Dataset items:
---*---
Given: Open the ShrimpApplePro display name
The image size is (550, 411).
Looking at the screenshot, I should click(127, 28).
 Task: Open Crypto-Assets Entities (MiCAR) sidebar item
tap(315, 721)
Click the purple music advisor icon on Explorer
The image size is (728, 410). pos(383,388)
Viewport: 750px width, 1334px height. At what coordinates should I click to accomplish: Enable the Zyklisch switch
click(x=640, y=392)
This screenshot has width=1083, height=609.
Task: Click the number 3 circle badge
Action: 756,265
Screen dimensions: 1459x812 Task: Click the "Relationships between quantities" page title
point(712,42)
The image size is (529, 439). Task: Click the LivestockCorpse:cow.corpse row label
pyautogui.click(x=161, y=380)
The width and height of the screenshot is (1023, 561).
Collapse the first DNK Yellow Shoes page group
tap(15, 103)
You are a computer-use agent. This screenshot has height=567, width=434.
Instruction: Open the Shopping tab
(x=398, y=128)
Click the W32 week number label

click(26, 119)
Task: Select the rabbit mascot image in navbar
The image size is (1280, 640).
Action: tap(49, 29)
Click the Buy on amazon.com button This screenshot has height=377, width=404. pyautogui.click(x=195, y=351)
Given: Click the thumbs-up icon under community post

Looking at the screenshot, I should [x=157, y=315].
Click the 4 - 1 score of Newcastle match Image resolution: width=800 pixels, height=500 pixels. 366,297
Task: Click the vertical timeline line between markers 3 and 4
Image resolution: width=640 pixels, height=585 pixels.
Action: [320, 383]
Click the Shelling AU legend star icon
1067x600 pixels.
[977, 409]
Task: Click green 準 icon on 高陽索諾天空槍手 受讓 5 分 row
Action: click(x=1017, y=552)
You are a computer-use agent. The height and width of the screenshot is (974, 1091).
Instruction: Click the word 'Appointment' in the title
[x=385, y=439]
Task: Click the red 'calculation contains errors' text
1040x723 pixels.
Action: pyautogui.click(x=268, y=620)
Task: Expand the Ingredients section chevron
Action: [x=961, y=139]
---*---
Exercise:
Search the data above for "agent" and copy every line where it turns up.

Worked solution:
You are a computer-use agent. This screenshot has height=567, width=434.
You are a computer-use agent. The height and width of the screenshot is (974, 1091).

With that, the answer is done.